If you operate Odoo with any kind of MCP wrapper, or are simply planning one, here is an uncompromising checklist:

  1. Audit where credentials are stored. Plaintext in .env = compromise-ready. Hash them with HMAC + pepper, or migrate to a vendor with proper key management.
  2. Close public XML-RPC. If a client only uses the web UI and MCP, the XML-RPC port has no business being reachable from outside the private network. Cloudflare Access, Tailscale, or plain iptables. If you're on Odoo Online or Odoo.sh you don't control ingress — push your account manager for documented network controls; the rest of this checklist still applies to you.
  3. Audit ir.actions.server with state=code. Anyone with admin login has arbitrary Python execution. If the MCP holds admin creds, Mythos has arbitrary Python execution.
  4. Put a rate limit in front of the MCP. A Cloudflare WAF rule, fail2ban at the nginx layer, or a built-in token bucket. Anything is better than nothing.

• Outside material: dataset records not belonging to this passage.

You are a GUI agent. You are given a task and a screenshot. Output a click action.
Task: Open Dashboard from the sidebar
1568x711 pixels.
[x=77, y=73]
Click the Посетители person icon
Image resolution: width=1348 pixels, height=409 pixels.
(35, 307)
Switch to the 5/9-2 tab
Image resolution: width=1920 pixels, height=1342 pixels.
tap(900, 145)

  5. Enable 2FA on admin accounts. TOTP, not SMS. Mythos isn't going to solve TOTP — don't carry that illusion either way.
  6. Tee the api_keys.jsonl audit log offline. Disk-only audit can be erased by an attacker with write access. Tee it to remote syslog or a Loki instance.

If your MCP server is one of the vulnerable or completely vulnerable entries in the table above, the swap isn't urgent — it's necessary. By the end of 2026, publicly-available Mythos-class models will be a fact. Project Glasswing is the exception, not the rule.